Suddenly, from behind, Livid felt someone grab the sash that was around her waist. Then, very slowly, they began to pull her away from the yawning mouth of the well. After a few paces, she was finally able to divert her gray eyes from the cavernous pit.
Livid, with baited breath, turned to see who it was that had helped her escape the fearful sight which had so petrified her. To her glad surprise, it was old Dawdle, her truest friend and ally who had given her aid.
She scratched the rusty-brown donkey behind her ears while giving her praise. “You are my greatest friend, Dawdle!” Livid cried as she hugged the donkey’s furry neck.

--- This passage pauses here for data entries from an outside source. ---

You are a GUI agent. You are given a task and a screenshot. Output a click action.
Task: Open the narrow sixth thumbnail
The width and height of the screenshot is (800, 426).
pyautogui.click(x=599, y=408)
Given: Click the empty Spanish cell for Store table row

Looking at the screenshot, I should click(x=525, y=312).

Livid sat on a large, smooth stone some distance from the well while Dawdle and the sheep drank. Though the donkey had helped her away from the black pit, she was still trembling. She swallowed hard the lump of terror that had lodged itself in her throat and gripped her staff leaning her head against it as she waited. She felt as though she might vomit but managed in the end to hold down her breakfast.

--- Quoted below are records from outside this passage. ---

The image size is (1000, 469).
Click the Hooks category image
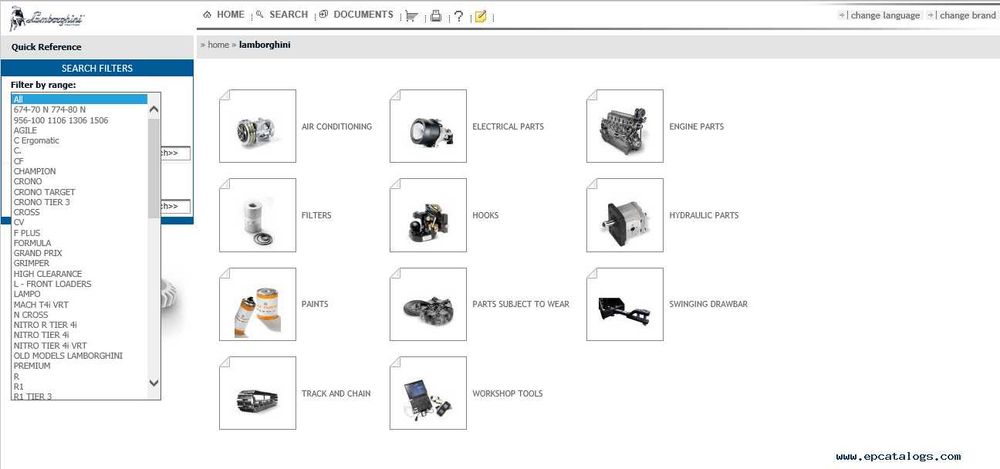click(x=428, y=215)
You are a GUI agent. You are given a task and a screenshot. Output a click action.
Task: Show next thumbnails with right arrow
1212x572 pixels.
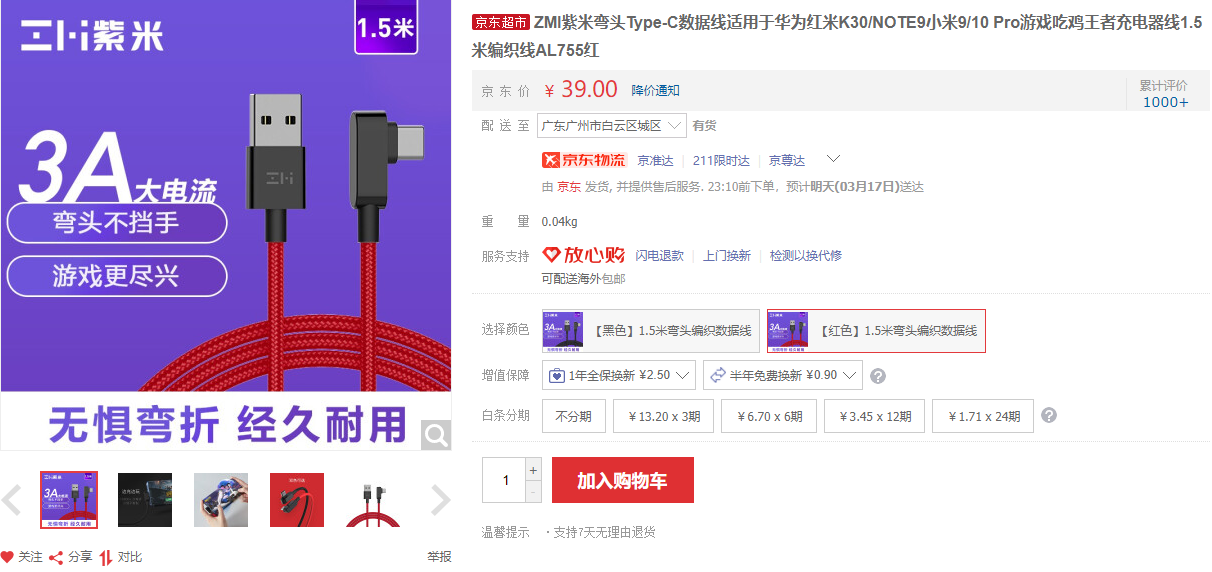440,499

She must have fallen into an exhausted stupor with her head against her staff, for in the next moment she realized someone was standing in front of her. Livid opened her eyes sleepily and was startled by the face of a small lamb.
The lamb bleated as if to say, “We’re done drinking. Let’s get going!”
“All right, here we go.” Livid said with a quivering voice.
Without looking back at the well, the gray-maiden gathered her things and roused the donkey who had taken advantage of the waiting period and caught a short nap.
“Come on Dawdle, time to move on.”
The old donkey only snorted and closed her eyes again. Dawdle was always grumpy when first she woke.
Livid gladly led the flock away from the well, and as they turned a corner in the canyon, she breathed a sigh of relief. She would not again need to water the flock until about the same time three days hence, for they were truly hardy creatures and gleaned much of their need from the plants that they eat. She needn’t drink at all, for she could find what water she needed in the cactus of the craggy slopes.
No, Livid hadn’t look back toward the well that day as she left, for she longed to keep it from her sight. However, if she had turned and gazed once more at the gaping mouth of the reservoir, she would have seen the source of the strange noise that had caused her to hastfully look down into the well’s depths, for just as she walked away, a figure crept silently out from the pit’s opening.
The strange being was wrapped in tattered rags and crouching down like a hunting lion, it lingered in the shadows. Though no eyes could be seen, it was clear by the turning of its shrouded head that its gaze was trained upon the departing gray-maiden. A black, jagged blade was gripped in its mummy-like hand.